Exhibits at the Utah Museum of Natural History, are housed in elegant and evocative, “canyonesque” architecture, built into a hillside such that each of the museum’s floors engages the landscape outside. Exhibits are able to refer directly to views of the bench-like mountains that step up to the east of downtown Salt Lake City and fall away to the Great Salt Lake Basin to the west. Numerous portals invite visitors to step outside the galleries and appreciate fresh air, indigenous plantings, and the sounds and smells of nature. Rarely have I experienced a museum that acknowledges and incorporates its ecological, geological, and cultural context like this one does.
The museum is on the campus of the University of Utah, and it showcases the strengths of this partnership in amazing ways: stunning collections, scientists in residence and in the field, and real projects in action on the exhibit floor.
The permanent exhibits are punctuated by highly flexible venues: a weather terrace; a drop-in naturalist’s nook; and lab spaces that reference a cave and a geologist’s workroom. My initial criticism of the apparent expense and permanency of the highly integrated, architectural exhibits was quickly quelled when I discovered how these and other venues accommodate staffed programs, floor talks, nature walks, and impromptu demonstrations. The Utah Museum of Natural History has made the commitment to provide dynamism and flexibility through real people versus installations.
As much as the Utah Museum is about the “place,” Dallas’ newest museum, it seems, is about the “package.” In Dallas, the Perot Museum of Nature & Science, takes a more universal look at natural science, although the building, with its interesting escalator and LEED -certified status is (according to the museum’s website and map) its most important exhibit and its most advertised feature.
Housed within this intriguing architectural cube and set upon a near-5-acre site, the exhibitions are arranged on 6 levels. Each bears a distinct design look and feel. Unaffiliated with a university, the Perot is less focused on collections and less committed to its local natural history. It is therefore more free to expand its exhibition program to ideas as far as the origins of the universe and outer space to the inner workings of the human body – and nearly everything in between. A self-proclaimed family attraction, the museum offers playful exhibits like media-based “Soar Like a Bird” and “Race Against a Cheetah,” (my titles) and inventive tinkering spaces where groups and individuals can make remotely controlled vehicles and create digital art.

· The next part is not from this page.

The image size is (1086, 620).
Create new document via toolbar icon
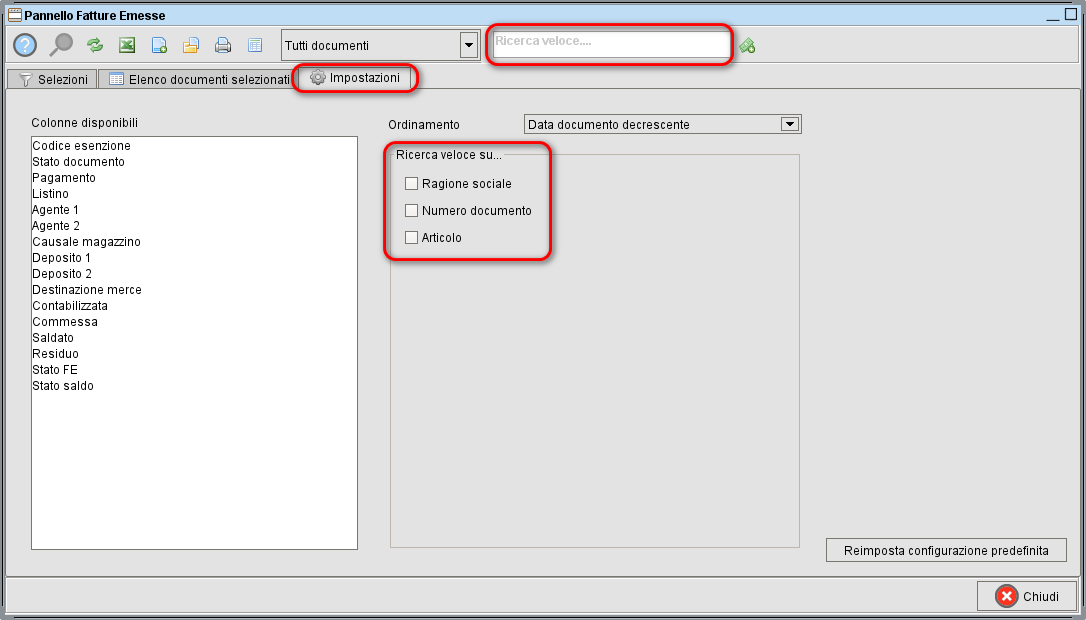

Visiting these museums – one after the other – made me really aware of the distinctions between a regional natural history museum and a general museum of nature and science. Where the Utah Museum of Natural History feels at home in its environmental context, the Perot feels like an invasive species. Where the Perot offers energetic play and creative simulation, Utah offers spaces for authentic encounter and contemplation.
One museum shouts the comprehensive story of the earth in loud colors; the other shares its indigenous story in soft tones.
Neither is bad...They’re just different.